Globalenv variables are not picked up by future::getGlobalsAndPackages #548

dipterix opened 2 years ago

dipterix commented 2 years ago

Describe the bug

I found variables in the globalenv are not correctly picked up. Not sure if this is on purpose

Reproduce example

env <- new.env()
d <- 1
env$a <- function(b){
  b + d
f <- future::future({
#> Error in env$a(1) : object 'd' not found

Expected behavior

Variable d is not picked up by future::getGlobalsAndPackages, otherwise the result should be 2

Session information

> sessionInfo()
R version 4.1.1 (2021-08-10)
Platform: aarch64-apple-darwin20 (64-bit)
Running under: macOS Big Sur 11.5.2

Matrix products: default
LAPACK: /Library/Frameworks/R.framework/Versions/4.1-arm64/Resources/lib/libRlapack.dylib

[1] en_US.UTF-8/en_US.UTF-8/en_US.UTF-8/C/en_US.UTF-8/en_US.UTF-8

attached base packages:
[1] stats     graphics  grDevices utils     datasets  methods   base     

loaded via a namespace (and not attached):
[1] compiler_4.1.1    parallelly_1.28.1 parallel_4.1.1    tools_4.1.1      
[5] listenv_0.8.0     codetools_0.2-18  digest_0.6.27     globals_0.14.0   
[9] future_1.22.1 
DarwinAwardWinner commented 1 year ago

I think I am seeing a similar problem (reprex below). Basically, I set up a situation where h_good and h_bad both call g which calls f, BUT h_bad references g as an element of a list, rather than referring to it by name in the global environment. This evidently causes future not to search the body of g for global references, which means it doesn't find f, leading to the error.

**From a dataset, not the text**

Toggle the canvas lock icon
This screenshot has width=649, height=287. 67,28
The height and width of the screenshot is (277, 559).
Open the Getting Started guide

options(future.debug = TRUE)

f <- function(x) x+1
g <- function(x) f(x) + 1
my_function_list <- list(g=g)
h_good <- function(x) g(x) + 1
h_bad <- function(x) my_function_list[["g"]](x) + 1
assert_that(h_good(0) == 3)
#> [1] TRUE
assert_that(h_bad(0) == 3)
#> [1] TRUE
assert_that(value(future(h_good(0))) == 3)
assert_that(value(future(h_bad(0))) == 3)
Created on 2023-09-14 with reprex v2.0.2

DarwinAwardWinner commented 1 year ago

Thinking about it, it's hard to see how one would fix this in the general case, for example:

h_worse <- function(x) {
    fun_name_to_get <- "g"
    fun_to_call <- get(fun_name_to_get, envir = globalenv())
    fun_to_call(x) + 1
assert_that(value(future(h_worse(0))) == 3)

However, I think the case of a referencing a function as an element of a list should at least be fixable.

dipterix commented 1 year ago

Thinking about it, it's hard to see how one would fix this in the general case, for example:

h_worse <- function(x) {
    fun_name_to_get <- "g"
    fun_to_call <- get(fun_name_to_get, envir = globalenv())
    fun_to_call(x) + 1
assert_that(value(future(h_worse(0))) == 3)

However, I think the case of a referencing a function as an element of a list should at least be fixable.

I believe there are multi-level of efforts for this problem. Things like get or get0 are hard definitely, but & [, and [[ have very fixed and simple structure. For example

Level 1 would be expressions like env$f(...), if env is an environment that is within the globals object, then f (symbol) should be in globals as well when analyzing the call tree.

Level 2, env[[env2$f]], it might be hard to work this out since env2$f is not a symbol nor string, but a call, one can always use bquote to quasi-evaluate env2$f with bquote({env[[.(env2$f)]]}). I always wish that I could do something like


without bquote. In this way users can tell future which variables are to be eagerly evaluated and which are lazy.

Currently future is implemented like this

future <- function(....) {
    if (substitute) 
        expr <- substitute(expr)

To enable .(...), you just need

future <- function(...., quasi_eval = TRUE) {
    if (substitute) 
        expr <- substitute(expr)
    if( quasi_eval )
       expr <- do.call(bquote, list(expr = expr, where = parent.frame()))
DarwinAwardWinner commented 1 year ago

For what it's worth, a workaround in my specific case (h_bad above) is to define the list of functions inside the function, e.g.

h_ok <- function(x) {
    my_function_list <- list(g=g)
    my_function_list[["g"]](x) + 1
# Both assertions pass
assert_that(h_ok(0) == 3)
assert_that(value(future(h_ok(0))) == 3)

This works because a reference to the global variable g now appears literally within the body of h_ok.